Cost of Funds = 6.4 / 80 = 8%

NIM’s = Net Int. Income / Avg. Int. Earning Assets

NIM’s = [ Total Int. earned (-) Total Int. Paid ] / Avg. Int. Earning Assets

NIM’s = [ Total Int. Earned / Avg. Int. Earning Assets ] (-) [ Total Int Paid / Avg. Int. Earning Assets ]

NIM’s = Yield (-) [ Total Int Paid / Avg. Int Earning Assets ]

NIM’s = 9.5% (-) [ 6.4 / 100 ]
NIM’s = 9.5% (-) 6.4% = 3.1%

Now, lets see what is Spread

Spread = Yield (-) Cost of Funds

Spread = Yield (-) [ Total Int. paid / Avg Borrowings for the year ]

Spread = 9.5% (-) [ 6.4 / 80 ]
Spread = 9.5% (-) 8%
Spread = 1.5%

So, if you see carefully, the only difference between Spreads and NIM’s is the last part of the equation (As highlighted in Bold below). Also note that this equation is deducted from the Yield to arrive at the NIM’s or Spreads.

[ Total Int Paid / Avg. Int Earning Assets ] Vs [ Total Int. paid / Avg Borrowings for year ]

[ 6.4 / 100 ] Vs [ 6.4 / 80 ]

Even in the above equation, Numerator (Total Int Paid) is the same, hence the only difference will be the Avg Int. Earning Assets Vs Avg Borrowings.

Rs 100 (Avg Int Earning Assets) Vs Rs 80 (Avg Borrowing).

NIM’s = 3.1% Spreads = 1.5%

So, When Avg Int. Earning Assets are > Avg Borrowings - We will get Higher NIM’s than Spreads &
When Avg Int. Earning Assets < Avg Borrowings - We will get higher Spreads than NIM

Now coming to your Point on Why HDFC has higher NIM’s Compared to PNB Housing, inspite of similar spreads.

NIM’s = Yields (-) [ Int Paid / Avg Int. Earning Assets ]

When can NIM’s of one company be higher than the other.

3 possibilities -

1st When Yields are higher than it’s peer
2nd When Absolute Int paid is lower (which depends on the rate of borrowings) than it’s peer
3rd When Avg. Int. Earning Assets are higher than it’s peer.

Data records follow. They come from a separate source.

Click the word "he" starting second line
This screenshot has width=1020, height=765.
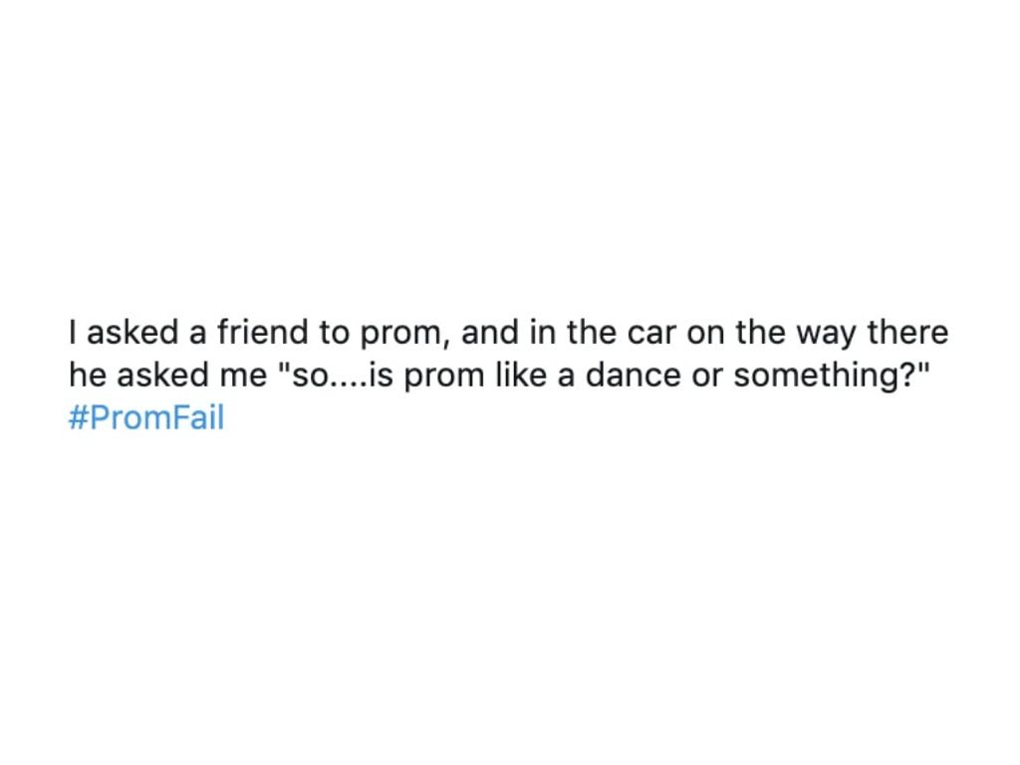86,375
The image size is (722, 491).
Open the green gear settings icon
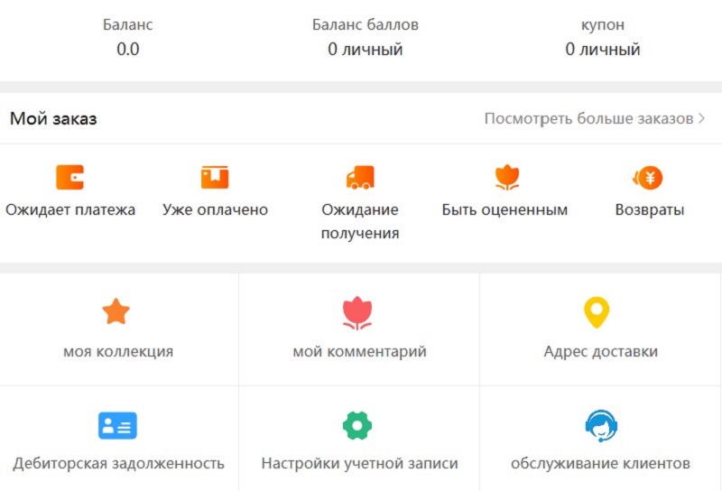point(357,425)
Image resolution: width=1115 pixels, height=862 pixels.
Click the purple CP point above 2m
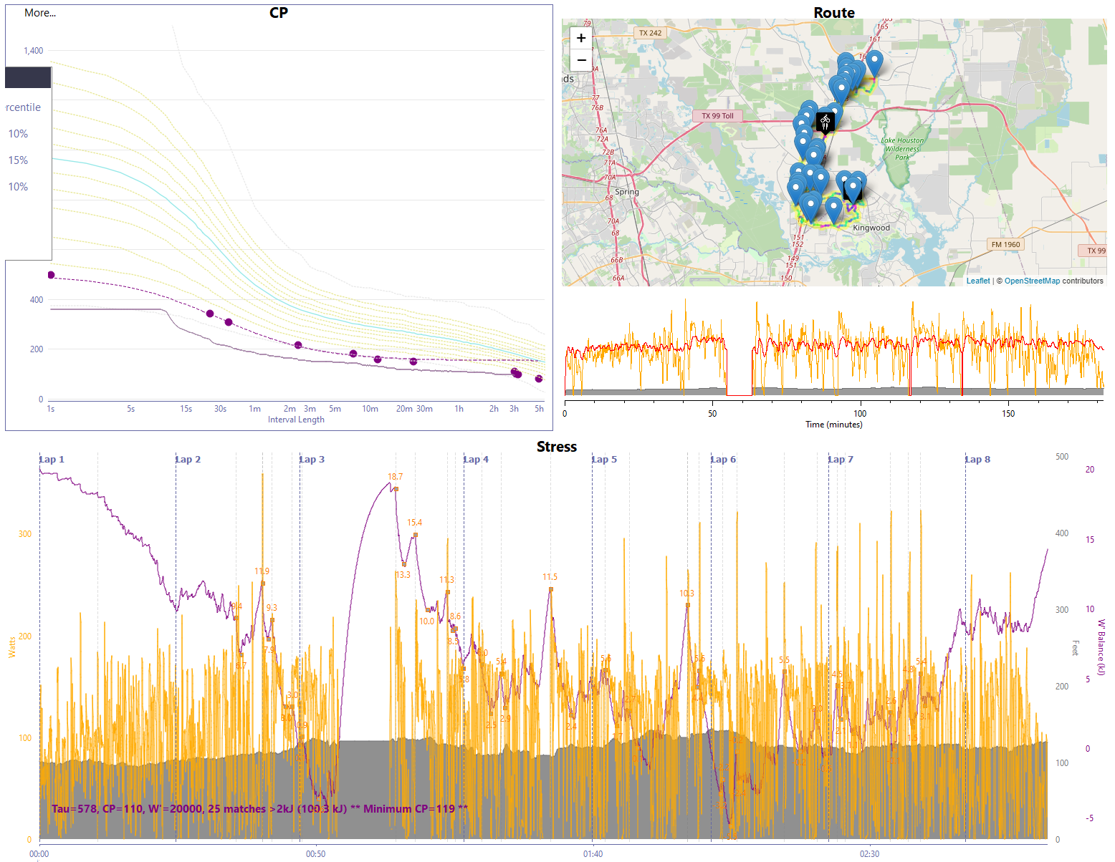(298, 345)
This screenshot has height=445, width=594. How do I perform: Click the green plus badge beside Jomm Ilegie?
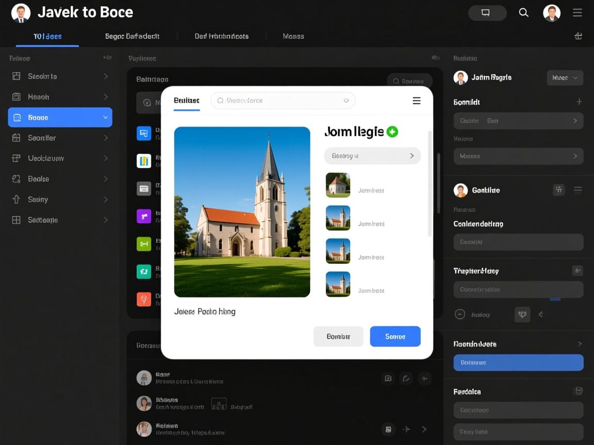tap(392, 132)
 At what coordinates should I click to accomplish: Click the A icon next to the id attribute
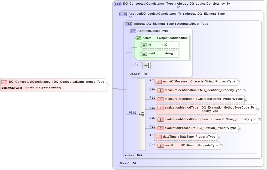pyautogui.click(x=144, y=45)
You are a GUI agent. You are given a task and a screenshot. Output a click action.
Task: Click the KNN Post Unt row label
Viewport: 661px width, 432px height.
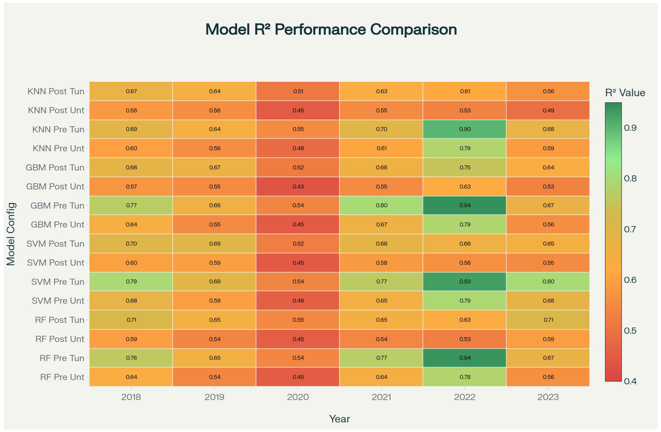pyautogui.click(x=56, y=110)
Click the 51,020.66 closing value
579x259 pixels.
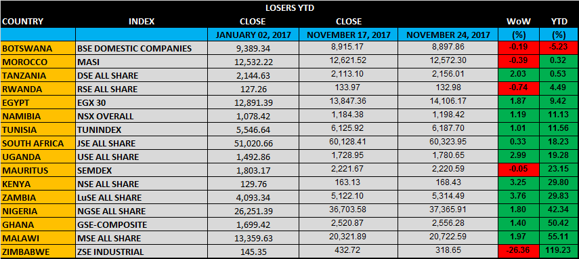pos(253,143)
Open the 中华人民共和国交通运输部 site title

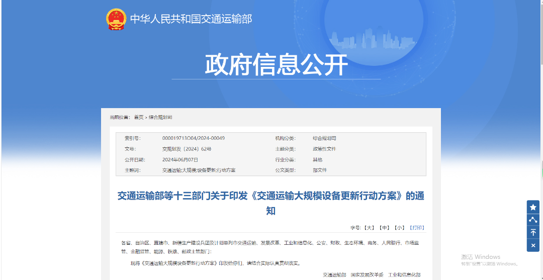pos(191,19)
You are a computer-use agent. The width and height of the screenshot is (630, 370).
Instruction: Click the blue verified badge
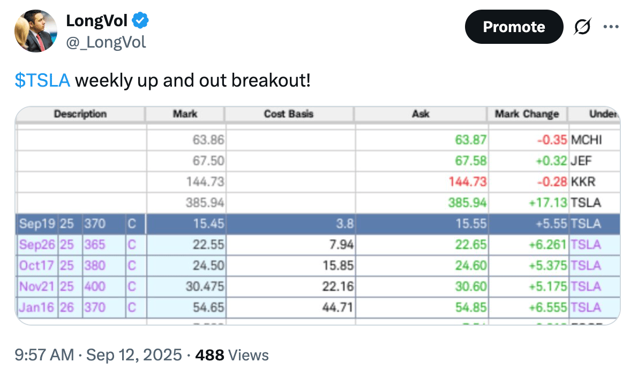click(x=141, y=21)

This is a homework for you and other community members to get these figures.


difference between NIM and Interest Spreads

(himan02) #486

It seems Mutual Fund houses are taking good use of fall in PNB housing share prices. Huge increase in Mutual fund holdings from period Feb 2018 to May 2018.

Sector No. of Funds No.of Shares No.of Shares No.of Shares No.of Shares
May-18|Apr-18 Mar-18|Feb-18
Financials 34 14,837,042 10,741,376 10,539,662 10,389,987


discl: invested and looking to add more

(Ar) #487

Great explanation ronak. I was looking at nim’s and roa data for various hfc’s and comparing to pnb housing, so basically while pnb’s spreads have been similar to other hfc’s their nim’s have been consistently lower resulting in lower roa’s (apart from other factor’s like high cost to income)

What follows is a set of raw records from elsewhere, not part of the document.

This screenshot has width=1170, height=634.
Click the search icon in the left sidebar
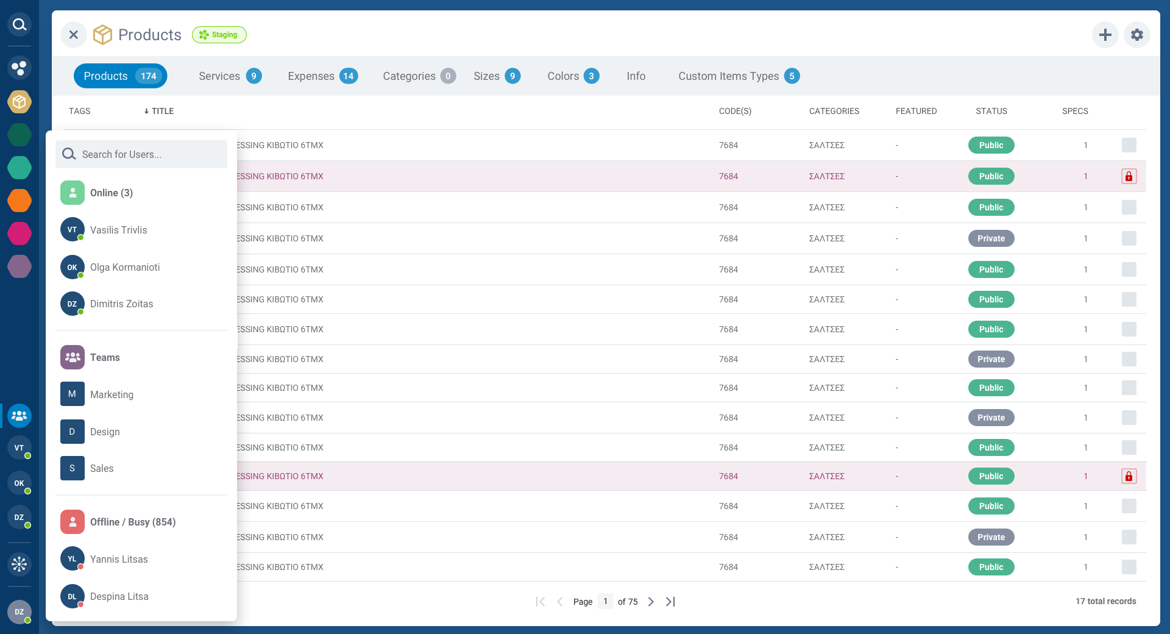click(x=20, y=24)
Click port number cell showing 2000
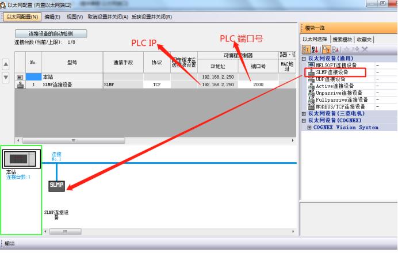The image size is (398, 253). click(x=258, y=85)
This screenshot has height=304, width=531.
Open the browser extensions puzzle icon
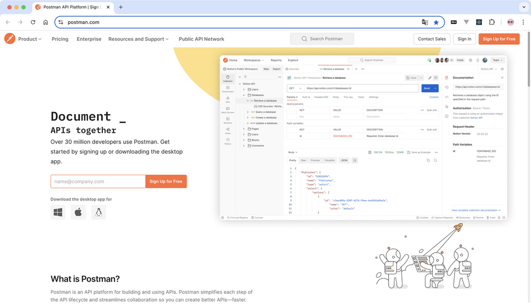[x=492, y=22]
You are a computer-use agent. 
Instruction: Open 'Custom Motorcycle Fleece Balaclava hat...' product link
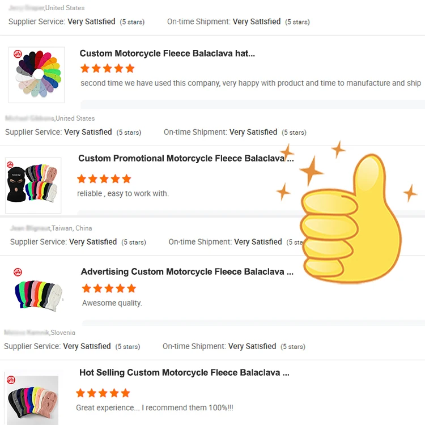tap(167, 53)

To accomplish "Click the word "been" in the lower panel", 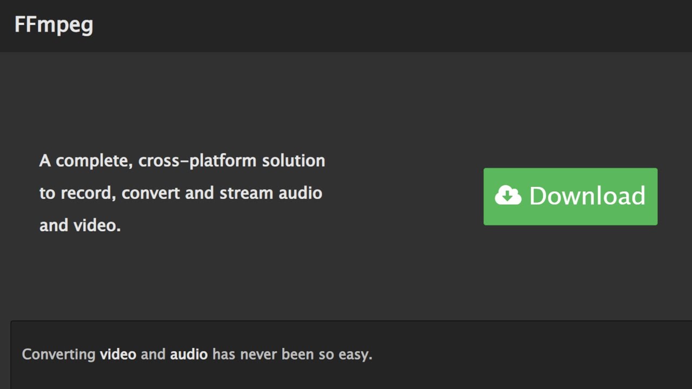I will [298, 354].
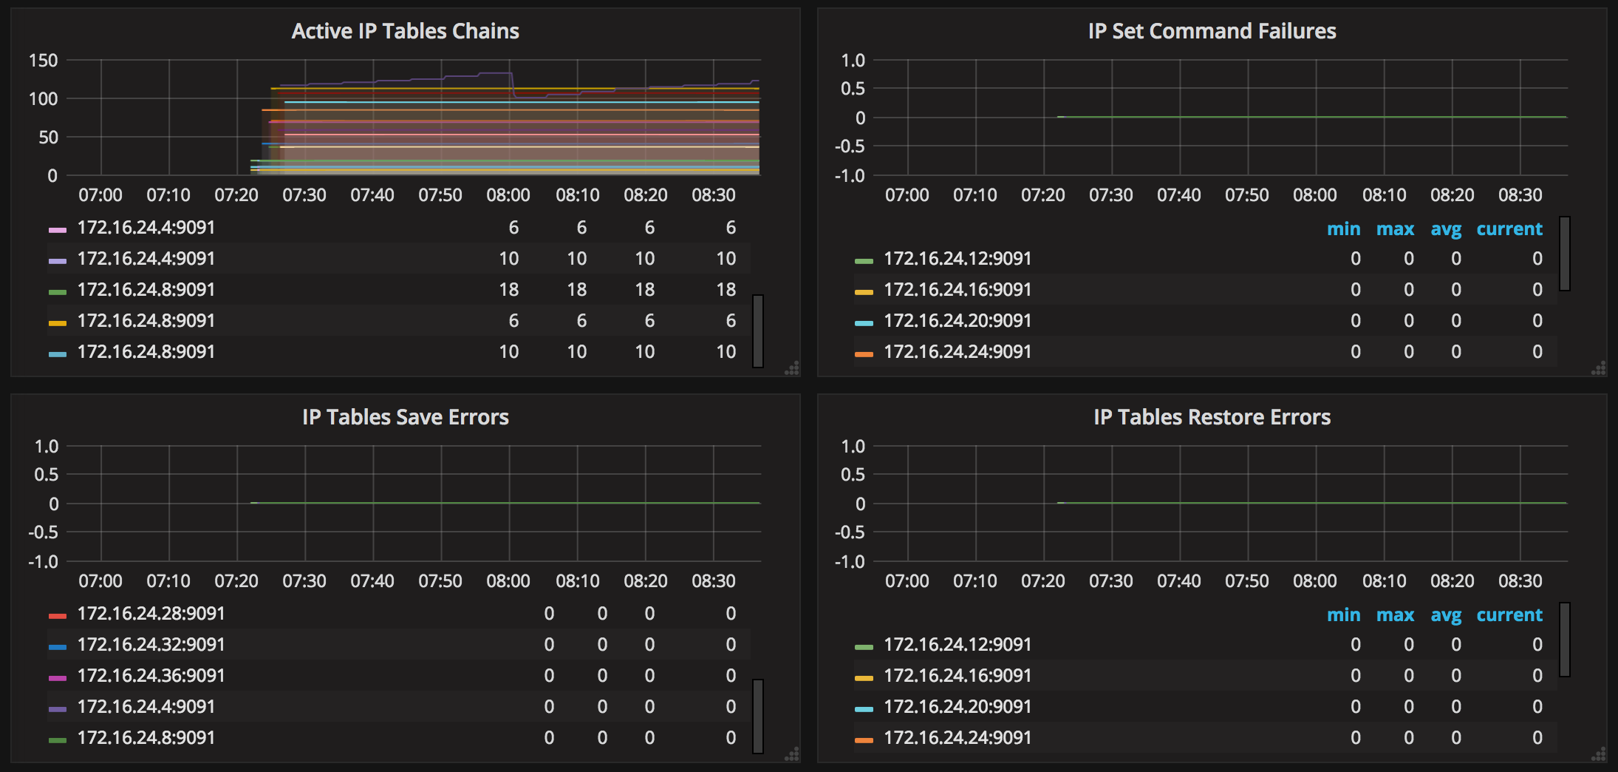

So bascially I guess one can say that better capitalization of other hfc’s that is lower leverage resulting in relatively higher avg interest assets to brrowings vs pnb has partly led to higher roa’s. In way other hfc’s use more capital to fund their growth vs borrowings compared to pnb which pnb didnt/couldnt do as they wanted to always grow fast

Would you guys agree with the above ?


Beautiful bride looking for groom version 2.

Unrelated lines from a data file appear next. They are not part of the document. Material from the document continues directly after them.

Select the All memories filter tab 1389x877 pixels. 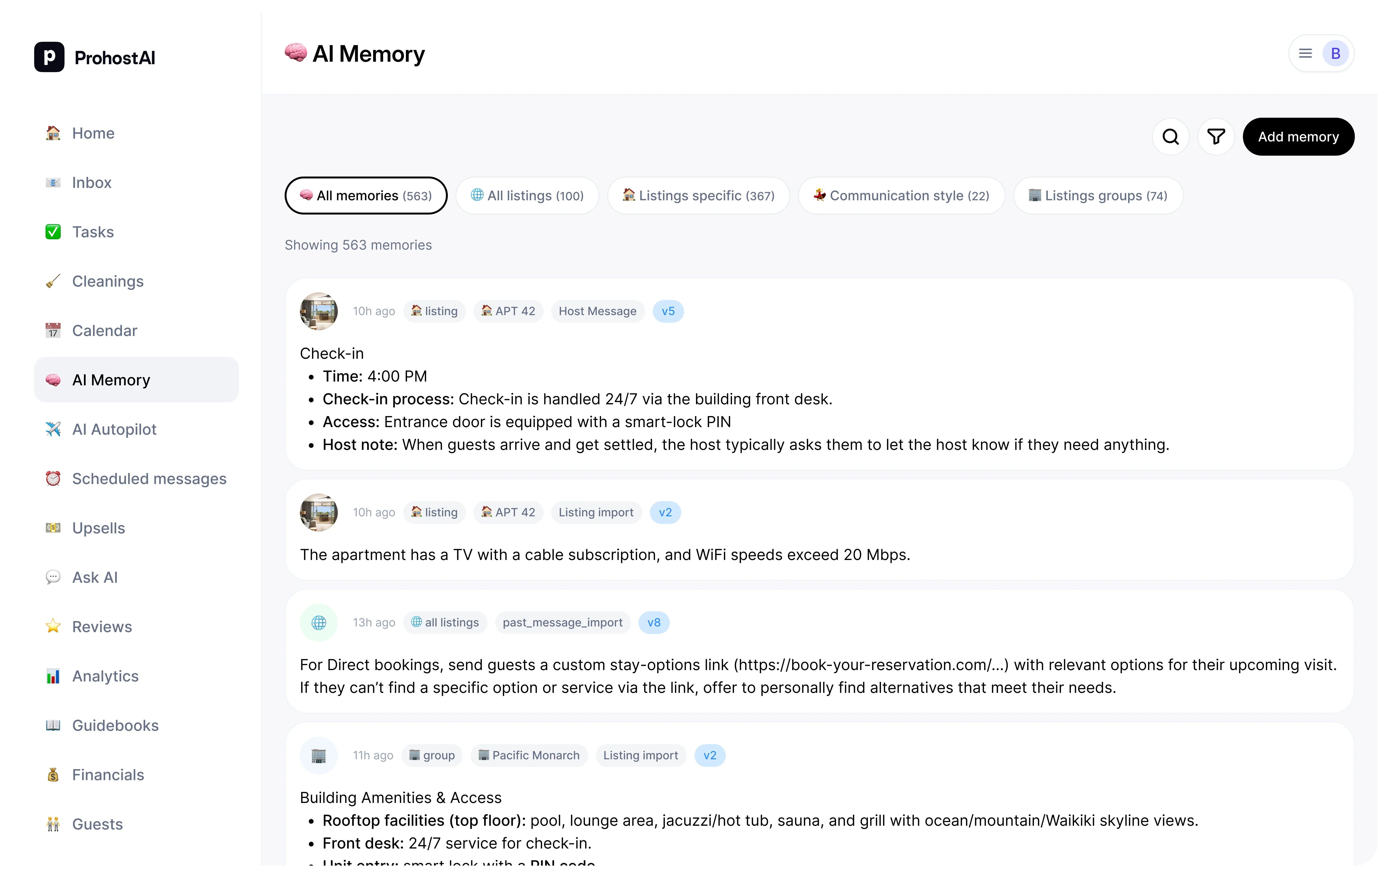click(366, 196)
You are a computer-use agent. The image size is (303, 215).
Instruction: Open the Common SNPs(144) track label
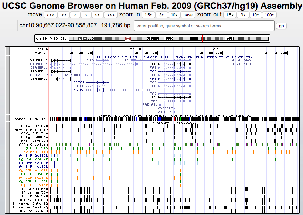30,119
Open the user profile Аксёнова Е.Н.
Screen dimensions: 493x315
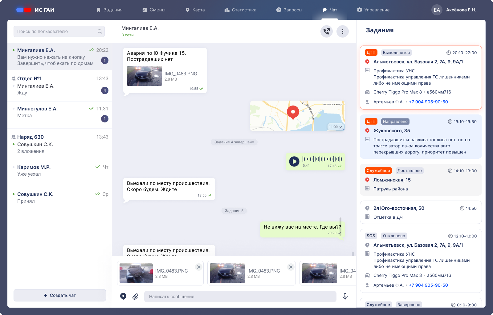(x=454, y=10)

Hope and trust this will be a smooth affair.

(nikhil) #489

A query. Will there be open offer in this case as both pnb and Carlyle wants to sell? In that case both pnb and Carlyle may sell 50% stake and acquirer will have to make open offer for 26% thereby controlling 75%+. The cost of acquisition may increase to that extent.


It might as well lose its PNB identity. The new owner will have to be one with an existing bankng or HFC arm, if not will have to create a new identity altogether. The PNB name is widely known with instant brand recall.